What immediately struck me was the density of bug life on the Deschutes; I had never seen anything as prolific. It was caddis season and the caddis were emerging from the river in clouds. Millions, maybe billions, of caddis and the water was literally boiling with feeding trout. Big, hefty, wild rainbows, the biggest I had ever seen or ever caught up to that time in my angling career. I also came to learn that there were steelhead in the Deschutes and that thousands would return to the river every summer and fall – most noted for their free rising characteristics and willingness to take a swing wet fly. 

The Deschutes River, its wild trout and steelhead captivated us and we would return many, many times over the next four decades. I would eventually come to build a guide and outfitting business and 35-year career there. Steelhead fishing was so good in the 1980s and the ’90s that I would often have individual anglers who would catch upwards of 20 steelhead on a fly in three day. As an insult to its former greatness the Deschutes was closed all of last season and part of this season because of warm and poor water quality.

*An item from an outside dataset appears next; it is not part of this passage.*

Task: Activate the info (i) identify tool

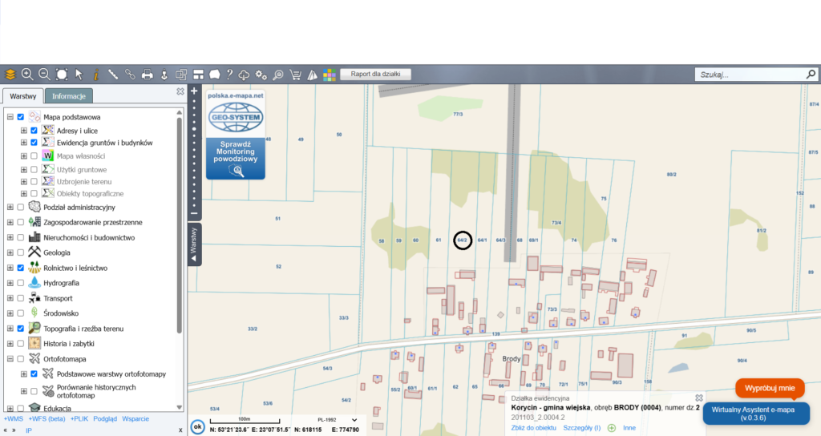Action: [95, 75]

We traded our California driver’s licenses for Oregon licenses in 1980. Upon hearing of our relocation to the Eugene vicinity the owner of the fly shop we had often visited in San Jose proclaimed “You are moving to the bucket” and indeed it was. 

Salmon, steelhead and trout, the McKenzie, Willamette and Santiam rivers all just a short drive away. I was a novice but the fishing was wonderful. You still had a good chance to bring home a limit, it was just that good and it was just that good on dozens of Oregon rivers. The climate had not yet become as erratic, it would be another 20 years but another calamity was looming.

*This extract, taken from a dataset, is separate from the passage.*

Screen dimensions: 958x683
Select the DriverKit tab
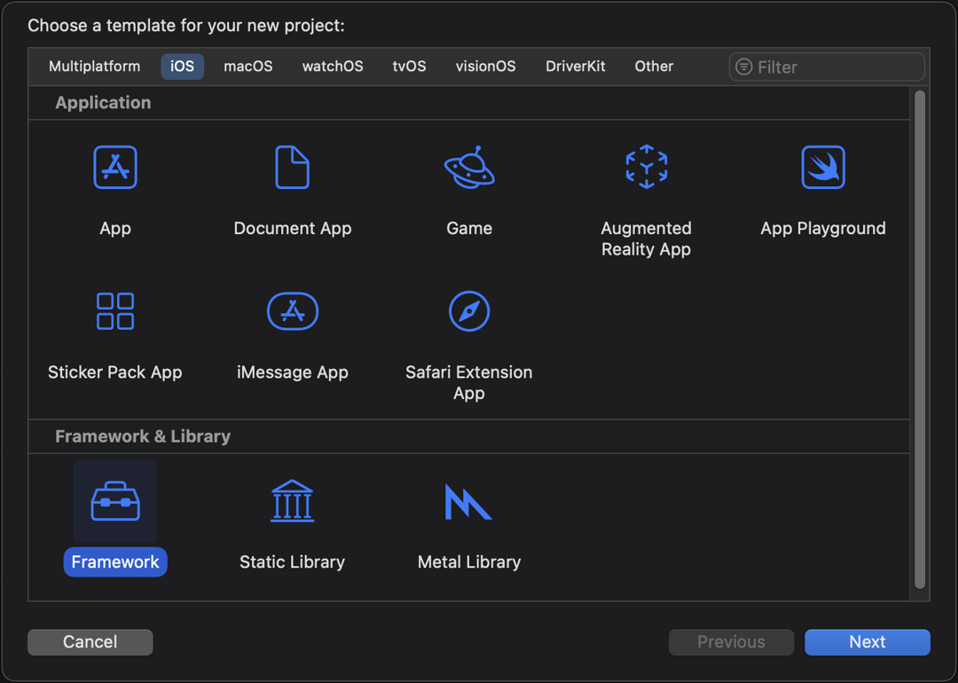pyautogui.click(x=575, y=66)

The closing of the wild coho fishery in early 1990 was a bitter pill for salmon fishermen. Along the Pacific coast, it brought the fishery to a grinding halt, created boat loads of rules and regulation and is still to this day among the most-managed fisheries in the Pacific Northwest. Poor fisheries management, habitat damage from indiscriminate land use and logging techniques were mostly to blame. Changes to logging practices, to several land-use practices and limits on fishing have also been mandated since then but salmon recovery has been fleeting.